Keith Crisman, Ondrej Doule
Personal Environmental Containment System (PECS) is an integral component of an Orbital Medical Facility (OMF) concept intended as part of NASAs Lunar Gateway project. The principal investigator, Mr. Crisman (HCD 6999) introduces the project in the following videoclip.
The primary purpose of this system is bidirectional; to either protect an individual from a potentially contaminated environment or to protect the environment from a potentially contaminated individual.

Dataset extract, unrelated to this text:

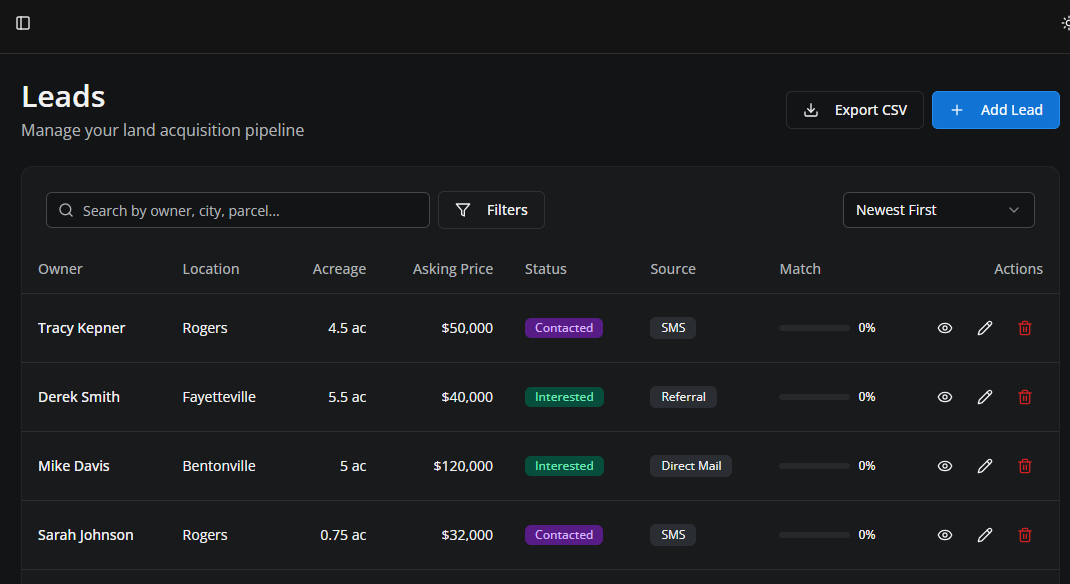Delete Mike Davis's lead via trash icon
Screen dimensions: 1070x584
1024,465
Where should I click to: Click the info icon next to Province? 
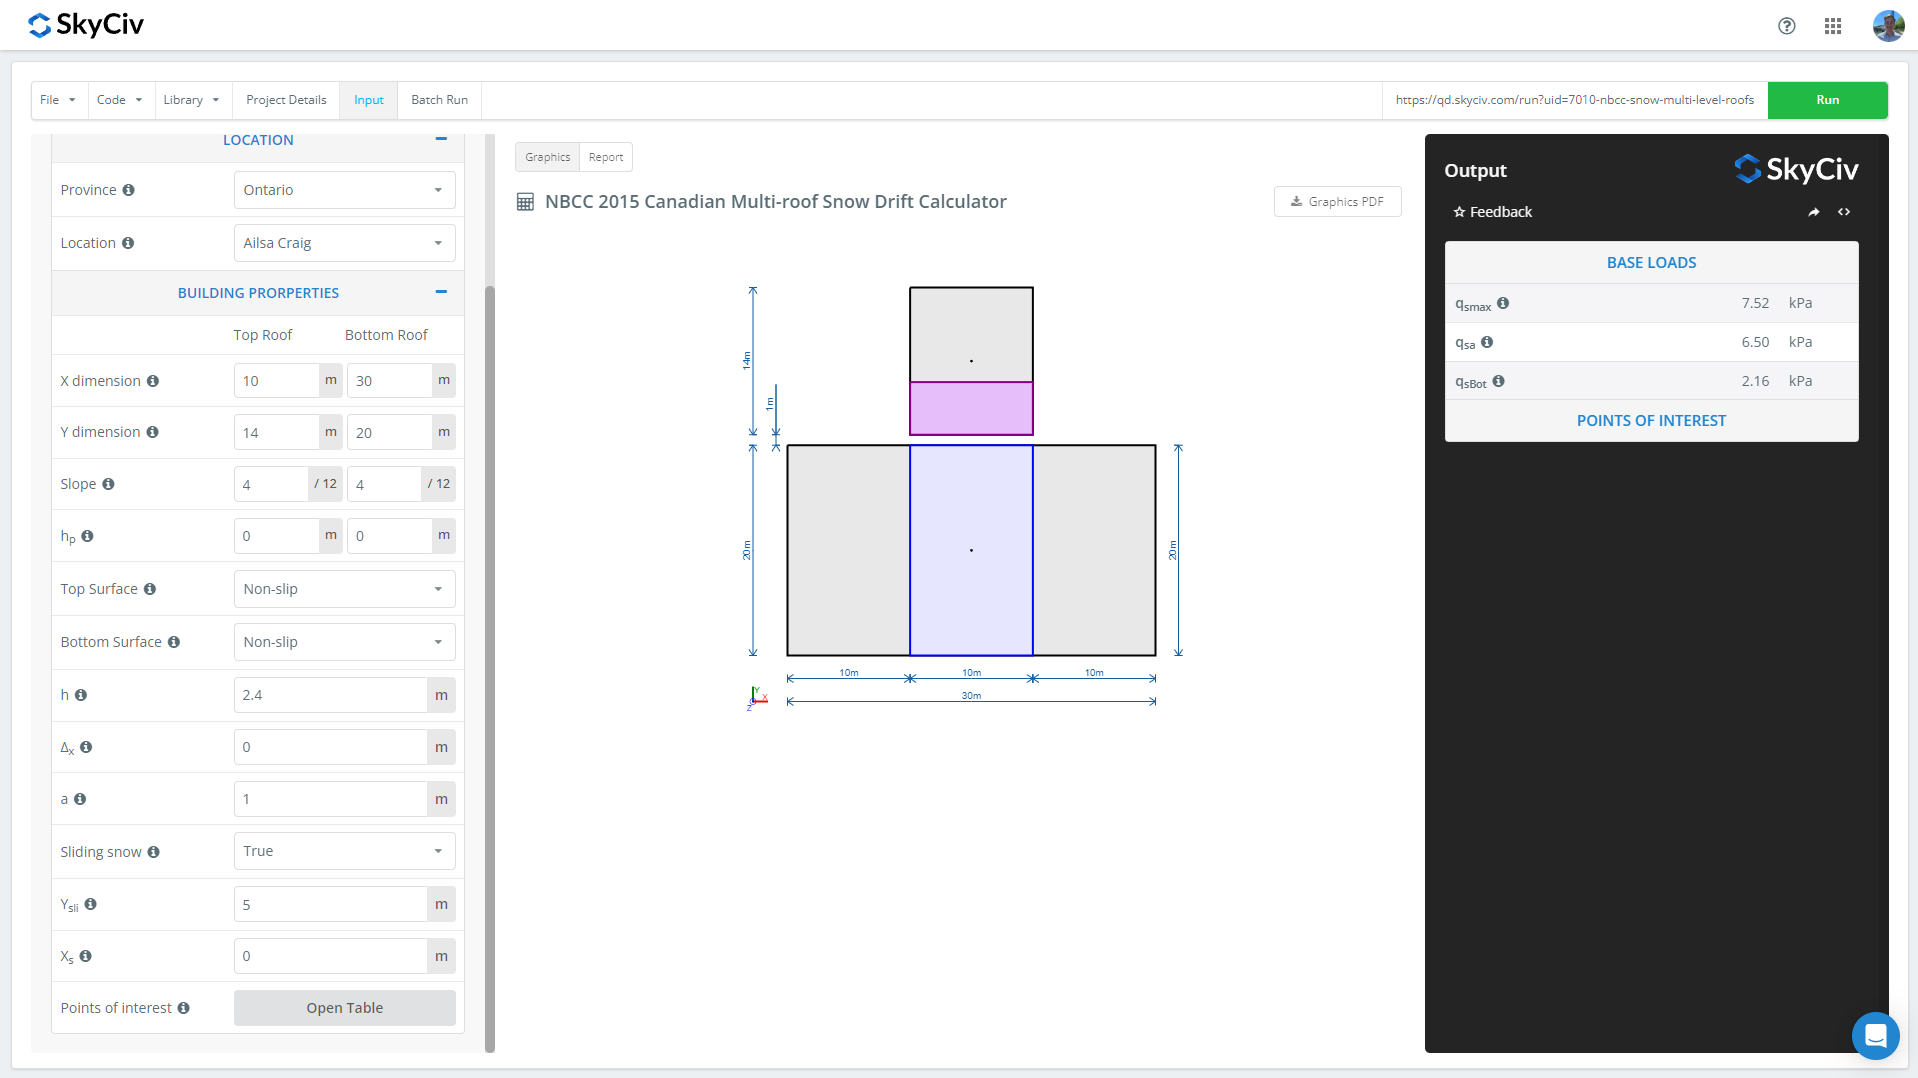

The system displayed below is a 1:1 scale, partially functional prototype prepared for research to investigate its usability and discovery of emergent design requirements through humans-in-the-loop simulation. This prototype is the second iteration and was created through collaboration with subject matter experts as well as humans-in-the-loop simulation and the group elicitation methods.
An ongoing technology integration research is in the area of the main deployable envelope (the habitable volume) its access and entry configuration and interface to the current bulkhead with the manual control board. The system uses commercial off-the-shelf components (COTS) to maximum extent and is complemented through the use of additive manufacturing methods to create components that are not available or are unique to this system. The PECS is designed to meet requirements derived from NASAs Human Spaceflight Standards as well as NASA Human Factors and NASA Human System Integration Handbook.

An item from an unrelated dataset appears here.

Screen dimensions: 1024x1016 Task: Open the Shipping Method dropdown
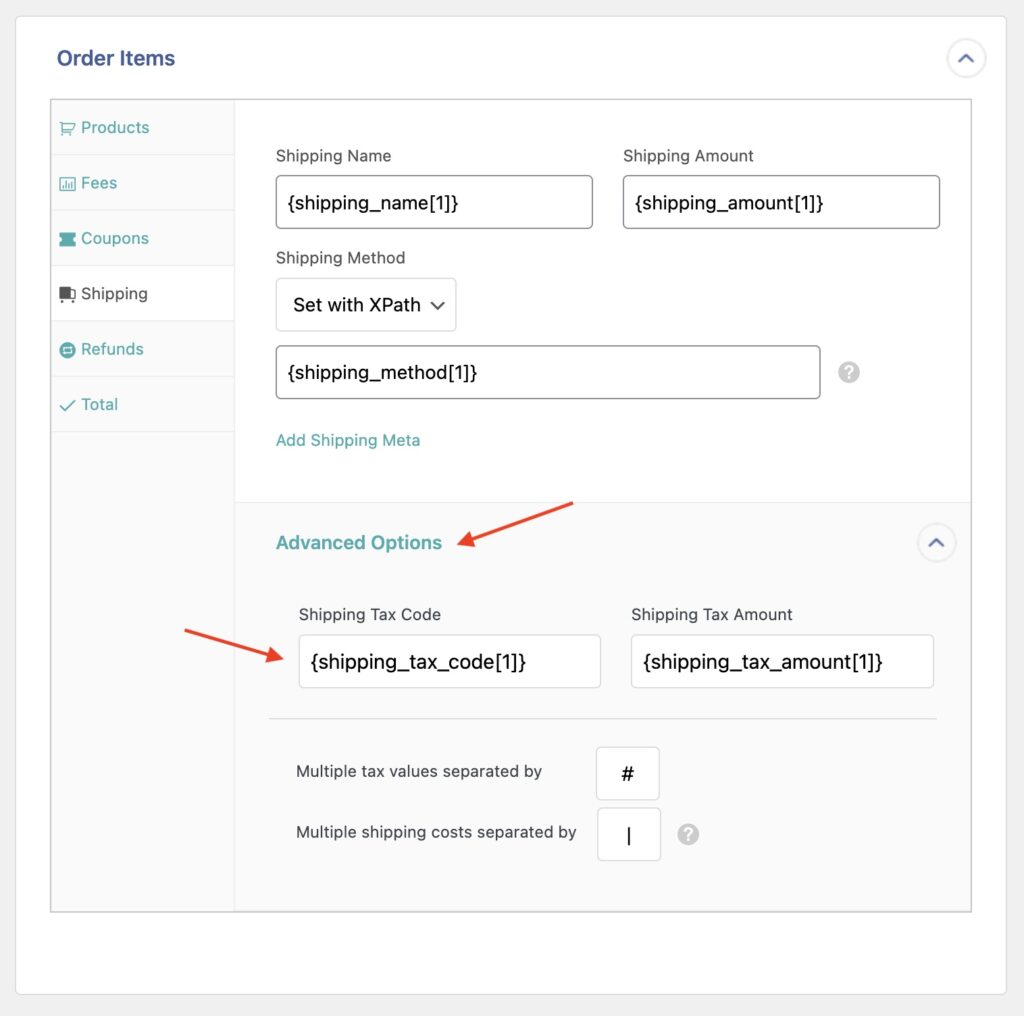click(365, 305)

Published at IAC 2019: Crisman, K., Doule, O., Momose, K. 2019, Cis-Lunar Orbital Medical Facility and Roadmap
Keith Crisman (on the photo), Ph.D. Candidate in Human Centered Design with a background in Human Factors of Aeronautics (M.Sc. FIT) and Psychology/Biology (B.Sc. UND), is the current Health and Safety Officer for the Human Spaceflight Laboratory.
Alexandra Coultrup, Ondrej Doule, Rian Mehta, Keith Crisman
A two-phase research on public opinion and applicability of the Intra-Vehicular Activity Spacesuit integrates data from online questionaires and spaceflight simulation at the Human Spaceflight Laboratory (within AHF 5999). The principal investigator, Ms. Alexandra Coultrup introduces the project in the following videoclip.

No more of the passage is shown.